専門サービス(コンサルティング、法務、会計)は資格や経験の障壁が明確です。一方、成長産業でも労働集約的な領域は、売上が伸びても賃金に反映されにくい点には注意が要ります。
業界より職種で決まる部分
見落とされがちなのは、同じ業界でも職種によって報酬の差が大きいことです。
収益に直接関与する職種(営業、投資、開発)と、支える職種(事務、総務)では、同じ会社でも報酬曲線が異なります。業界を移るより、収益に近い職種へ移るほうが効く場合があります。

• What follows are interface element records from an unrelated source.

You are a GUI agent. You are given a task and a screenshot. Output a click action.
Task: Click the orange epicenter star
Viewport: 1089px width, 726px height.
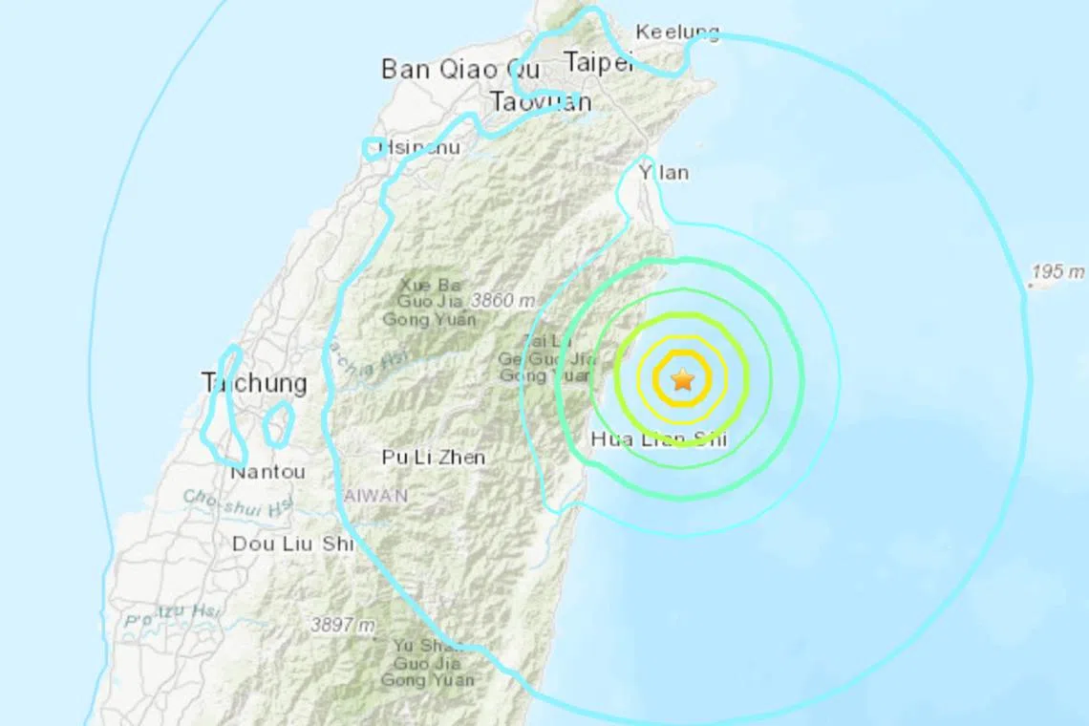682,380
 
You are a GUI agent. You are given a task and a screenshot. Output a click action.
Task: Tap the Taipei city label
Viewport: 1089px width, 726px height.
599,63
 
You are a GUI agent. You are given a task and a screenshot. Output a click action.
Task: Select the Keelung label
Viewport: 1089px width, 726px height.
676,32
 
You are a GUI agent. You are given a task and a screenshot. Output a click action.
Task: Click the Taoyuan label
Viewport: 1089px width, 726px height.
540,101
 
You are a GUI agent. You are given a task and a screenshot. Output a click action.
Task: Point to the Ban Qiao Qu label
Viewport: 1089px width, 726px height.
460,69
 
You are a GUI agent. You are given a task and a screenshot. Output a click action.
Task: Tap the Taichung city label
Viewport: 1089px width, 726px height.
254,384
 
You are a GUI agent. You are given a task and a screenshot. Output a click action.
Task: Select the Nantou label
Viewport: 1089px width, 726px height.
267,472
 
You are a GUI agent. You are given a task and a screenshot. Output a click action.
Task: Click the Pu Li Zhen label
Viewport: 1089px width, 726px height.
433,458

また、職能は業界をまたいで通用します。いまの職種のまま報酬水準の高い業界へ移るのが、リスクと効果の釣り合いが取れた経路になりやすいと言えます。
年収だけで選ぶ危うさ
最後に、判断軸として付け加えておきたいことがあります。
高報酬の領域は、多くの場合何かと交換に成立しています。労働時間、予定の不確実性、成果への継続的な圧力、雇用の不安定さ。金額だけを比較すると、この交換条件が見えません。
また、時間あたりで換算すると逆転することも珍しくありません。年収1,200万円で年3,000時間働くのと、年収800万円で年1,800時間働くのでは、時間単価は後者が上回ります。

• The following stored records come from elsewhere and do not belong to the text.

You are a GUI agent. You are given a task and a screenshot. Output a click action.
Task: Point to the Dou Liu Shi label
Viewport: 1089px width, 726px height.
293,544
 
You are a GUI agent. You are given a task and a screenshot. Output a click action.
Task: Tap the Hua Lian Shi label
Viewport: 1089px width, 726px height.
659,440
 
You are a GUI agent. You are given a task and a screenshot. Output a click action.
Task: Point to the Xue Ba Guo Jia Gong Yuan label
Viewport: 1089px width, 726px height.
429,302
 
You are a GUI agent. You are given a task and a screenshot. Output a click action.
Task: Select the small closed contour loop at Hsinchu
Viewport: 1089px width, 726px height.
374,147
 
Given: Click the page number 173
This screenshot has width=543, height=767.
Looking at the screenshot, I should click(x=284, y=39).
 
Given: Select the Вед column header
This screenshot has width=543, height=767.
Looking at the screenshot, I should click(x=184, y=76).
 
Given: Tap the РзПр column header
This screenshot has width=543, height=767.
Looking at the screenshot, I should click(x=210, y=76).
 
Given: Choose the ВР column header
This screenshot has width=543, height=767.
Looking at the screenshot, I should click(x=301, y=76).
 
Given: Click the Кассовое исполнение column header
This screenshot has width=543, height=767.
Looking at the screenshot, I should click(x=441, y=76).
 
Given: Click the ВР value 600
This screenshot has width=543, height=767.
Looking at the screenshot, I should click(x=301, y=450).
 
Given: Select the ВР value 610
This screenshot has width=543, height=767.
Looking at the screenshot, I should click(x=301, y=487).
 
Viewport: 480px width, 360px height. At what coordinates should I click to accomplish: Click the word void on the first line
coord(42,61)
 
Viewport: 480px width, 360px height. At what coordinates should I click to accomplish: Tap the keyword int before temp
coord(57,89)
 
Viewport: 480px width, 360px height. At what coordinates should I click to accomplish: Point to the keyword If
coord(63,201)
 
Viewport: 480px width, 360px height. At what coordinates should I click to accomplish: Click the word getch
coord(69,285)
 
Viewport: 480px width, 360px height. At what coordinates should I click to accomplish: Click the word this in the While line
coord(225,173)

「いくらもらうか」と同時に「何を差し出すか」を並べて比較する。ここまでやって初めて、業界選びの判断材料が揃います。
報酬を上げる4つの経路
業界を移ること以外にも、方法はあります。
- 同じ会社で役割を変える/収益に近い職種へ移る。最も費用が低い
- 同じ職種で業界を移る/職能を保ったまま、単価の高い市場へ
- 専門性を深める/代替の効かない領域を持つ。時間はかかるが持続する
- 働き方を変える/業務委託や複数契約。裁量と引き換えに安定を手放す
最も現実的なのは2つ目です。職能は業界をまたいで通用するため、必要な学び直しが最小で済みます。1つ目は転職を伴わないぶん、試すこと自体の費用がほとんどかかりません。
長期で見た年収の伸び方
年収は直線的に伸びるものではありません。
多くの職種では、経験年数に応じた伸びはどこかで頭打ちになります。そこから先を押し上げるのは、担当する範囲の広さや、意思決定の重さです。
国税庁の調査では、平均給与が4年連続で増加し478万円になったとされます。ただしこれは全体の平均であり、上昇分がどの層に配分されているかは業界と職種で大きく異なります。
実務的な指針としては、いまの延長線上でいくらまで伸びるかを一度調べることです。上限が見えたうえで、その先を望むかどうかを決めれば、転職の判断に迷いが減ります。
本文中の数値は各調査時点のものです。調査主体により定義や推計方法が異なるため、出典を確認のうえご参照ください。